===== Provided records =====

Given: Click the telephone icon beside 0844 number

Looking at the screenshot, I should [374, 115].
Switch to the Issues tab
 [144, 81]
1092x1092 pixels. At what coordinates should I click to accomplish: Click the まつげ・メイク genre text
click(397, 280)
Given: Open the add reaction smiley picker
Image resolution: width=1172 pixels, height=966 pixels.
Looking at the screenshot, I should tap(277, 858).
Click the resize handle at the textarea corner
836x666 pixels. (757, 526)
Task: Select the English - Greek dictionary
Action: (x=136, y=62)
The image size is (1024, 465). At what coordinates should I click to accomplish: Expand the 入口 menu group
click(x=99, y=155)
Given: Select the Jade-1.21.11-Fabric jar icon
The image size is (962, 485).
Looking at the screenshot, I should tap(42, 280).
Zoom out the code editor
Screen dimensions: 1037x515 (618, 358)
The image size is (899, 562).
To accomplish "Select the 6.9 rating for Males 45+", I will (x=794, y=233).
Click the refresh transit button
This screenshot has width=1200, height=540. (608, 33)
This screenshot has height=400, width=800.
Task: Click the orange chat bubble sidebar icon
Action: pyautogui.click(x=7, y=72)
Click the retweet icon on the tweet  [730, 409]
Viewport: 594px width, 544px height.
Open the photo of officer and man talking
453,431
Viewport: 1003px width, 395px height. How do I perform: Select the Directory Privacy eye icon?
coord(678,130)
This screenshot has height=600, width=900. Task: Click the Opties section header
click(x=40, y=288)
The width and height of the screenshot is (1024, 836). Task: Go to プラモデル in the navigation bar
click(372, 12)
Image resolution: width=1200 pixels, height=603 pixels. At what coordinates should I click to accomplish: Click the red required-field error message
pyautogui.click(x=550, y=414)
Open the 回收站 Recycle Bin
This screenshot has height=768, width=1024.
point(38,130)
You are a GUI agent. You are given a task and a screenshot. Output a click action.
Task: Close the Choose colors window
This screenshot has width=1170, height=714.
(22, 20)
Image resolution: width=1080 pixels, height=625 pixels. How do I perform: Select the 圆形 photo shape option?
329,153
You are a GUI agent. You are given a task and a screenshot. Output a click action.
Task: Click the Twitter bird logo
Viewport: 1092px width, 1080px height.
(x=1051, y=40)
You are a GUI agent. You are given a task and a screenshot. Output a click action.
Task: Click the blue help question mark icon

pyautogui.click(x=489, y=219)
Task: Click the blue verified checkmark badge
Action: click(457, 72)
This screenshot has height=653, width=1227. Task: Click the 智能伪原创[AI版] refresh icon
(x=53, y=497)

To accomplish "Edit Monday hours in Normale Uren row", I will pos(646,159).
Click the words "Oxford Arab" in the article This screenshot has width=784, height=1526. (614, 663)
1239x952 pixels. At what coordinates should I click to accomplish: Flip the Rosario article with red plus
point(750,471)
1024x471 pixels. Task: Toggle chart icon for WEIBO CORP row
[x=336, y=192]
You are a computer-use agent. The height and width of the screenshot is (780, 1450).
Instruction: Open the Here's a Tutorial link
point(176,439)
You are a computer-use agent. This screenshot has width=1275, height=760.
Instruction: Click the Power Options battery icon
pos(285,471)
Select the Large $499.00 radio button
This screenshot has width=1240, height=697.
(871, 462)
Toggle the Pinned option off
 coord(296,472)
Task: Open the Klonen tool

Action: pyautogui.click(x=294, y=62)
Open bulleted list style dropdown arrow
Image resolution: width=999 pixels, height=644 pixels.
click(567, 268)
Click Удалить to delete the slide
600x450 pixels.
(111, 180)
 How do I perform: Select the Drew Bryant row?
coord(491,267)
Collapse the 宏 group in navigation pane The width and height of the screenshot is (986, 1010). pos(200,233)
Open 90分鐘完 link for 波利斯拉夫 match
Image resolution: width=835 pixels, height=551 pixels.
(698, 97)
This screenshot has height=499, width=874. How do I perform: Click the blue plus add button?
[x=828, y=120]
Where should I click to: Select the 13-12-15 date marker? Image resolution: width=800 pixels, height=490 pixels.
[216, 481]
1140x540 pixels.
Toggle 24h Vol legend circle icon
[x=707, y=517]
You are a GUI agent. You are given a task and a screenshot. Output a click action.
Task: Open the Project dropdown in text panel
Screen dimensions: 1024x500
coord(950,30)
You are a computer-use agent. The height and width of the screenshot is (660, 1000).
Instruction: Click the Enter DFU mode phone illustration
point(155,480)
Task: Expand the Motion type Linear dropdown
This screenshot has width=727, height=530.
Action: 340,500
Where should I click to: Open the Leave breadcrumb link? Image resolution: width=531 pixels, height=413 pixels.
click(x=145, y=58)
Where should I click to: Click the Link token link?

=====

◆ Activity
From the records above, copy each line where the word "computer" can be found.

◆ Solution to the problem
You are a computer-use agent. The height and width of the screenshot is (780, 1450).
You are a computer-use agent. This screenshot has width=1275, height=760.
You are a computer-use agent. The height and width of the screenshot is (660, 1000).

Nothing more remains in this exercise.